"Hafsyah ... hari ini kau bisa pulang cepat kan?" tanya umi Hafsyah sambil merapihkan kembali meja makan, karena mereka baru saja sarapan pagi.
"Kenapa mi, memangnya ada apa? tumben." Hafsyah terdiam sejenak menatap Uminya.
"Hari ini kita ada tamu dari luar kota sayang," jelas Umi Hafsyah.
"Tamu mi," bingung Hafsyah sambil memasang ekspresi wajah bingung di balik cadar yang ia pakai.
"Iya sayang ... Abi sudah merencanakan ini semua untukmu Hafysah," jelas Umi Hafsyah lagi.
"Ya, tapi kenapa harus mendadak begini mi?" protes Hafsyah.
"Ga mendadak dong sayang ... kan Abi sudah bilang ke kamu berkali-kali ,kamunya aja yang selalu diam," ujarnya. "Jadi kami pikir, kamu menyetujui rencana Abi." Kali ini Umi Hafsyah nampak membelai lembut kepala Hafsyah dengan kasih.
"Ya, terserah Abi dan Umi saja, percuma juga Hafsyah menolak kan mi?" sahut Hafsyah terlihat pasrah.
"Ya sudah, nanti siang kamu harus pulang cepat ya Nak! Karena tamunya akan datang pukul tiga sore nanti. Jadi jangan sampai kamu telat pulang." peringat Umi Hafsyah. Membuat Hafsyah hanya bisa menghela nafas di balik cadarnya.
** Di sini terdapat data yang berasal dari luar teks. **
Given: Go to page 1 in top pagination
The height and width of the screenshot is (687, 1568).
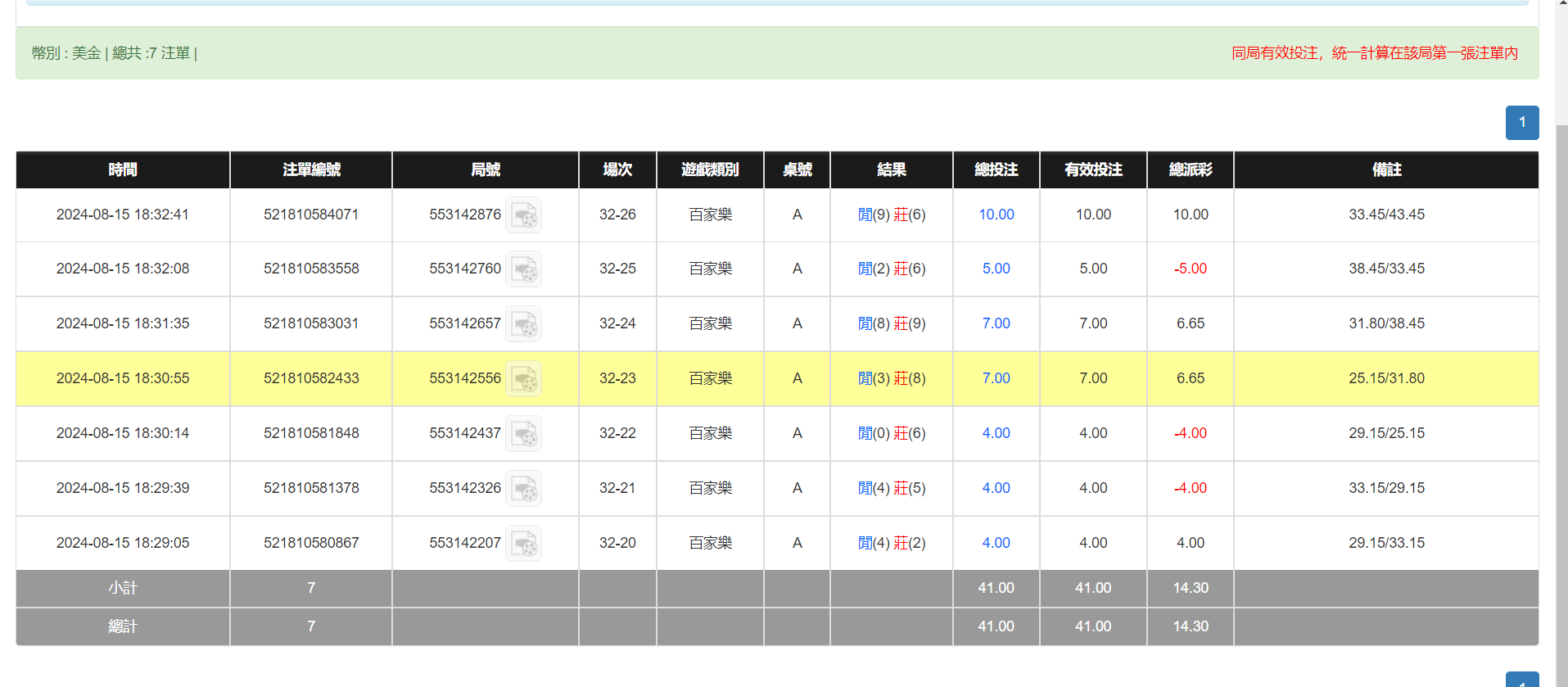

"Ya ya ... Hafsyah usahakan Mi, Hafsyah pamit dulu. Assalammualaikum," pamit Hafsyah kini meraih tangan wanita yang amat di hormati dan di sayanginya itu.
"Wa'alaikumsalam Nak! hati-hati ya sayang ..." jawab Umi Hafsyah sambil terus memperhatikan punggung sang putri hingga menghilang dari pandanganya.
"Iya Umi," sahut Hafsyah sambil terus berjalan tanpa menoleh lagi.
Gadis bercadar itu bernama Hafsyahtul Al Jannah. ia anak tunggal Abi dan Uminya. Hafsyah bekerja sebagai pengajar di salah satu sekolah swasta. Kehidupannya normal seperti pada umumnya. Abi dan Uminya selalu mendidik dan memanjakan Hafsyah. Bahkan di usia Hafsyah yang sudah hampir menginjak kepala tiga ini. Gadis itu selalu di sibukan yang membuat ia lupa tentang dirinya sendiri. Begitupun dengan jodoh, sehingga Abi Hafsyah pun kini turun tangan langsung mengenai masa depan gadis yang bernama Hafsyah. Dan ia sebagai anak yang baik, akan selalu memberikan yang terbaik pula untuk Abi dan Umi. Apapun itu, semua akan Hafsyah lakukan untuk mereka. Karena Hafsyah sangat menyayangi mereka berdua melebihi dirinya sendiri. Bahkan jika Hafsyah harus berkorban, Hafsyah pun rela demi mereka. Baginya, mereka adalah segalanya untuk gadis cantik sholehah nan bercadar itu.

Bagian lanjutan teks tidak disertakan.